Task prompt –
Write out each record in full and exactly as given. Skip any pictures.

Input data –
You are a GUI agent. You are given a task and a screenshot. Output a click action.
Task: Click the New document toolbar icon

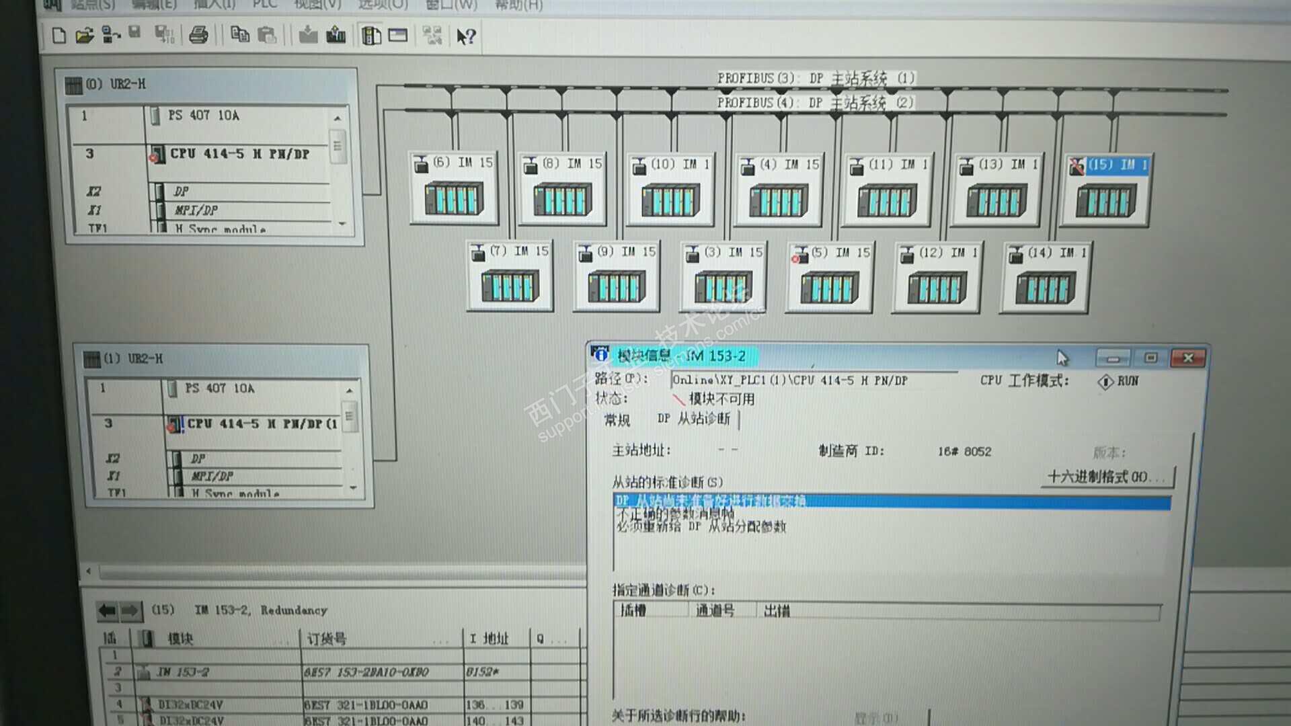pyautogui.click(x=59, y=36)
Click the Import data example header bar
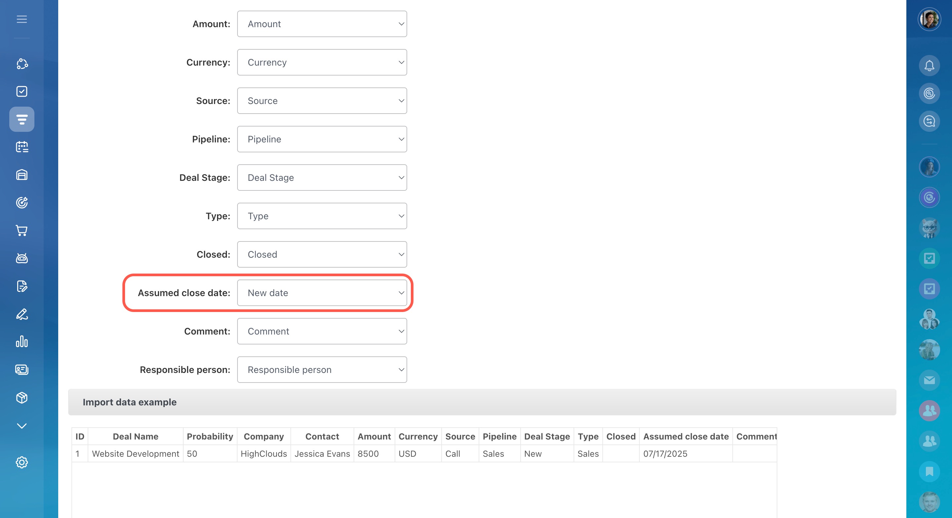The width and height of the screenshot is (952, 518). (x=482, y=402)
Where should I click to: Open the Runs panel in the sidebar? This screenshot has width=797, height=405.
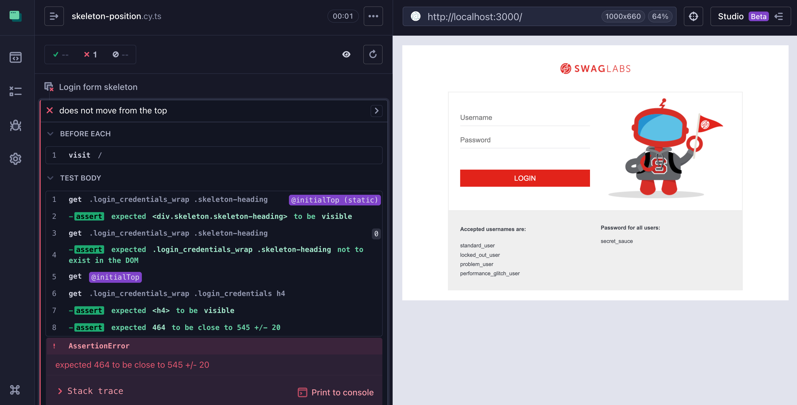(15, 91)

Expected output –
You are a GUI agent. You are given a task and a screenshot. Output a click action.
Task: Click the New document toolbar icon

pyautogui.click(x=59, y=36)
Click the Import data example header bar
The width and height of the screenshot is (952, 518). (x=482, y=402)
Where should I click to: Open the Runs panel in the sidebar? This screenshot has width=797, height=405.
(15, 91)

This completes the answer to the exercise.